YouTube's Latest Ding Raises Questions Over Its Compliance With Apple’s Privacy Policies

The Adalytics' report found identifiers followed people from YouTube's iOS app to an advertiser's website without asking consent

Two years ago, Apple rocked the mobile privacy world by introducing its App Tracking Transparency framework, which requires app publishers to get peoples’ consent to track them. The resulting lack of available signals and attribution spurred many mobile advertisers to rely more on earned channels, eschewing paid media altogether.

But YouTube may still be tracking people who visit its iOS app, raising questions about whether the company is complying with industry privacy-focused efforts to give people more control over their data.

By observing over 300 clicks to ads, Adalytics found YouTube never asked consent to be tracked, with that tracker following each click to a website, said head researcher Krzysztof Franaszek.
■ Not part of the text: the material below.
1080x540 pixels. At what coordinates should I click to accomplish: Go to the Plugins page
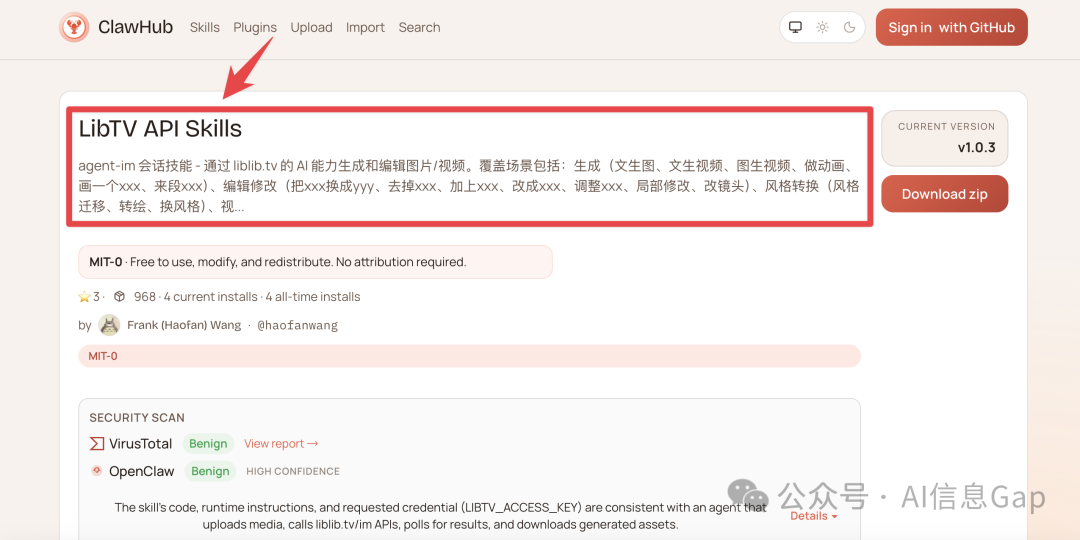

The research found that YouTube’s iOS app appends an identifier called WBraid to people who watch and click on an ad and then land on the brand’s website. (WBraid is a parameter designed specifically to attribute conversions back to ad campaigns, according to Google documentation). WBraid is then available to other trackers and data brokers that communicate with the website. In the research, each WBraid appeared to be unique to each click on the ad, with the code changing significantly each time.

“There are serious doubts whether some ad click parameters such as WBraid are ATT compliant,” given that WBraid appears to track users without their consent, said Thomas Petit, a mobile ad-tech consultant. “Especially as YouTube doesn’t ask for consent, Google offloads the responsibility onto advertisers and yet is able to process [user behavior] to attribute and report conversions. There are both privacy and antitrust issues in this case.”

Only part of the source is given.